> WHAT YOU HAVE TO DO
Would you retype every entry that follows without altering a word?

> PROVIDED RECORDS

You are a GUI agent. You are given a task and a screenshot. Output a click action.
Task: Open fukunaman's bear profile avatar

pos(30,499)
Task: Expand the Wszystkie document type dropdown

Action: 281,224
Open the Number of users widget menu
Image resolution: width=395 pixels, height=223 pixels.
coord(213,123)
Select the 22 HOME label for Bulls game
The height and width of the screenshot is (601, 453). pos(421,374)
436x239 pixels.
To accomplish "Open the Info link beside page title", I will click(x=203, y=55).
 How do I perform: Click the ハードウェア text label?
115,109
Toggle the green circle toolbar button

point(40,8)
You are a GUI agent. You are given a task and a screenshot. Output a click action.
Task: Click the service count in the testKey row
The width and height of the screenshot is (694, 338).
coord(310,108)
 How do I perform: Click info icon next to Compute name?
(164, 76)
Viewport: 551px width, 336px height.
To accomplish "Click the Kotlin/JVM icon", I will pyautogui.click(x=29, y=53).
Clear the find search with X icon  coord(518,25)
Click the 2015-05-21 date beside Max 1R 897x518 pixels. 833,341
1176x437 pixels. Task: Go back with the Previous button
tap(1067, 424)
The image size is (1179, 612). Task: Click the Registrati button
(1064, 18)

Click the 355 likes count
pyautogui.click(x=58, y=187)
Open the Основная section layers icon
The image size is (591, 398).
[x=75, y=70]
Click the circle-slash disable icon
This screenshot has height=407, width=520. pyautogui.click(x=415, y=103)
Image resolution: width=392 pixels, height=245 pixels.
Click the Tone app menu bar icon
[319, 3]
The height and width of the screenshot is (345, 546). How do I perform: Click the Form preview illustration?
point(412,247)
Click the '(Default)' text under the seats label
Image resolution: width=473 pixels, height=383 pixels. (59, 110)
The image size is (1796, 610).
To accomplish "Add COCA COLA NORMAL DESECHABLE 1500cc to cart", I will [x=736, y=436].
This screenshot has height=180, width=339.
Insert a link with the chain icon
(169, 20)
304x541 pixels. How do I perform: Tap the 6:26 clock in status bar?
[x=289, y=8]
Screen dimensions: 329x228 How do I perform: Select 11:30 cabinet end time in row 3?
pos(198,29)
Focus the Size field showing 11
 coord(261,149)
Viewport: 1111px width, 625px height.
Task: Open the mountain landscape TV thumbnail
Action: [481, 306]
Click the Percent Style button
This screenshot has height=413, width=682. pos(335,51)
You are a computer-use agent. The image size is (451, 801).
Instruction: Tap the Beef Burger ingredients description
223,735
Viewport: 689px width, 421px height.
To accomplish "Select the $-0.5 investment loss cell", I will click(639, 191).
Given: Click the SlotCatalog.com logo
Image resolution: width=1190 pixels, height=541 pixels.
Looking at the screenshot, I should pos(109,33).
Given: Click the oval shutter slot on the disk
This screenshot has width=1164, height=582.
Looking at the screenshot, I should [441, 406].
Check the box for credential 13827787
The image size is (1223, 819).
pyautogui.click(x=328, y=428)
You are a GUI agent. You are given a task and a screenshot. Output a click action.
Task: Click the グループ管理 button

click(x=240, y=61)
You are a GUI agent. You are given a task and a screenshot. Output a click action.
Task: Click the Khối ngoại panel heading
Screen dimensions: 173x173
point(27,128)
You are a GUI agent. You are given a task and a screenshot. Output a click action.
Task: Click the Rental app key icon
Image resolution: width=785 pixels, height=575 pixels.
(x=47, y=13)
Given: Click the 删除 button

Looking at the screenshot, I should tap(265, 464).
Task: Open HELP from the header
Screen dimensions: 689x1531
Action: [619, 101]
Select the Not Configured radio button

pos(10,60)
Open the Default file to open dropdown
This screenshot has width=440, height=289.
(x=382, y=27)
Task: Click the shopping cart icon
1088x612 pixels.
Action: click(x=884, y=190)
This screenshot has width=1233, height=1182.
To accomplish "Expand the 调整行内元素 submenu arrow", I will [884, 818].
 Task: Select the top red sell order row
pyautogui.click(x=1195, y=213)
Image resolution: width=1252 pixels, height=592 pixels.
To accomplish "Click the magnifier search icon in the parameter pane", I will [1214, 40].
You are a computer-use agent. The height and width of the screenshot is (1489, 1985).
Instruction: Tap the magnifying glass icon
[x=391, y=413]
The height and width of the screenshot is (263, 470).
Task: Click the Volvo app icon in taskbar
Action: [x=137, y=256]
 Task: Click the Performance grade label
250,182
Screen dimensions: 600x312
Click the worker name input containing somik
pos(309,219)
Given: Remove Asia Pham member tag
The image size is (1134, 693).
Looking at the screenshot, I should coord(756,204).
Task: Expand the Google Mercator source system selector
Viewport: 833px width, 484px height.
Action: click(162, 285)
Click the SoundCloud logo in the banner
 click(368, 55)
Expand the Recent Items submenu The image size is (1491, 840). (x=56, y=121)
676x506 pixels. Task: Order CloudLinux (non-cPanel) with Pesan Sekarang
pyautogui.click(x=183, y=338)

> RESPONSE TO THE EXERCISE
You are a GUI agent. You are given a task and a screenshot. Output a click action.
Task: Open fukunaman's bear profile avatar

pos(30,499)
Task: Expand the Wszystkie document type dropdown

Action: 281,224
Open the Number of users widget menu
Image resolution: width=395 pixels, height=223 pixels.
coord(213,123)
Select the 22 HOME label for Bulls game
The height and width of the screenshot is (601, 453). pos(421,374)
436x239 pixels.
To accomplish "Open the Info link beside page title", I will click(x=203, y=55).
 How do I perform: Click the ハードウェア text label?
115,109
Toggle the green circle toolbar button

point(40,8)
You are a GUI agent. You are given a task and a screenshot. Output a click action.
Task: Click the service count in the testKey row
The width and height of the screenshot is (694, 338).
coord(310,108)
 How do I perform: Click info icon next to Compute name?
(164, 76)
Viewport: 551px width, 336px height.
To accomplish "Click the Kotlin/JVM icon", I will pyautogui.click(x=29, y=53).
Clear the find search with X icon  coord(518,25)
Click the 2015-05-21 date beside Max 1R 897x518 pixels. 833,341
1176x437 pixels. Task: Go back with the Previous button
tap(1067, 424)
The image size is (1179, 612). Task: Click the Registrati button
(1064, 18)

Click the 355 likes count
pyautogui.click(x=58, y=187)
Open the Основная section layers icon
The image size is (591, 398).
[x=75, y=70]
Click the circle-slash disable icon
This screenshot has height=407, width=520. pyautogui.click(x=415, y=103)
Image resolution: width=392 pixels, height=245 pixels.
Click the Tone app menu bar icon
[319, 3]
The height and width of the screenshot is (345, 546). How do I perform: Click the Form preview illustration?
point(412,247)
Click the '(Default)' text under the seats label
Image resolution: width=473 pixels, height=383 pixels. (59, 110)
The image size is (1796, 610).
To accomplish "Add COCA COLA NORMAL DESECHABLE 1500cc to cart", I will [x=736, y=436].
This screenshot has height=180, width=339.
Insert a link with the chain icon
(169, 20)
304x541 pixels. How do I perform: Tap the 6:26 clock in status bar?
[x=289, y=8]
Screen dimensions: 329x228 How do I perform: Select 11:30 cabinet end time in row 3?
pos(198,29)
Focus the Size field showing 11
 coord(261,149)
Viewport: 1111px width, 625px height.
Task: Open the mountain landscape TV thumbnail
Action: [481, 306]
Click the Percent Style button
This screenshot has height=413, width=682. pos(335,51)
You are a computer-use agent. The image size is (451, 801).
Instruction: Tap the Beef Burger ingredients description
223,735
Viewport: 689px width, 421px height.
To accomplish "Select the $-0.5 investment loss cell", I will click(639, 191).
Given: Click the SlotCatalog.com logo
Image resolution: width=1190 pixels, height=541 pixels.
Looking at the screenshot, I should pos(109,33).
Given: Click the oval shutter slot on the disk
This screenshot has width=1164, height=582.
Looking at the screenshot, I should [441, 406].
Check the box for credential 13827787
The image size is (1223, 819).
pyautogui.click(x=328, y=428)
You are a GUI agent. You are given a task and a screenshot. Output a click action.
Task: Click the グループ管理 button

click(x=240, y=61)
You are a GUI agent. You are given a task and a screenshot. Output a click action.
Task: Click the Khối ngoại panel heading
Screen dimensions: 173x173
point(27,128)
You are a GUI agent. You are given a task and a screenshot. Output a click action.
Task: Click the Rental app key icon
Image resolution: width=785 pixels, height=575 pixels.
(x=47, y=13)
Given: Click the 删除 button

Looking at the screenshot, I should tap(265, 464).
Task: Open HELP from the header
Screen dimensions: 689x1531
Action: [619, 101]
Select the Not Configured radio button

pos(10,60)
Open the Default file to open dropdown
This screenshot has width=440, height=289.
(x=382, y=27)
Task: Click the shopping cart icon
1088x612 pixels.
Action: click(x=884, y=190)
This screenshot has width=1233, height=1182.
To accomplish "Expand the 调整行内元素 submenu arrow", I will [884, 818].
 Task: Select the top red sell order row
pyautogui.click(x=1195, y=213)
Image resolution: width=1252 pixels, height=592 pixels.
To accomplish "Click the magnifier search icon in the parameter pane", I will [1214, 40].
You are a computer-use agent. The height and width of the screenshot is (1489, 1985).
Instruction: Tap the magnifying glass icon
[x=391, y=413]
The height and width of the screenshot is (263, 470).
Task: Click the Volvo app icon in taskbar
Action: [x=137, y=256]
 Task: Click the Performance grade label
250,182
Screen dimensions: 600x312
Click the worker name input containing somik
pos(309,219)
Given: Remove Asia Pham member tag
The image size is (1134, 693).
Looking at the screenshot, I should coord(756,204).
Task: Expand the Google Mercator source system selector
Viewport: 833px width, 484px height.
Action: click(162, 285)
Click the SoundCloud logo in the banner
 click(368, 55)
Expand the Recent Items submenu The image size is (1491, 840). (x=56, y=121)
676x506 pixels. Task: Order CloudLinux (non-cPanel) with Pesan Sekarang
pyautogui.click(x=183, y=338)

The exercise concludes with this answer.